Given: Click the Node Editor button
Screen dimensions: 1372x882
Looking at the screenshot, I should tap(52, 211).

☆ ☆ ☆ ☆

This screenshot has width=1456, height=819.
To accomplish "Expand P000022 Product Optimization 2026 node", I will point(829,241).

☆ ☆ ☆ ☆

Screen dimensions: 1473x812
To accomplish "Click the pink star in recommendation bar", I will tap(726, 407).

☆ ☆ ☆ ☆

▸ EXERCISE
What is wanted is a copy of every line in the listing that includes the word "accomplish".

▸ PROBLEM SOLUTION
To accomplish "Expand P000022 Product Optimization 2026 node", I will point(829,241).
To accomplish "Click the pink star in recommendation bar", I will tap(726, 407).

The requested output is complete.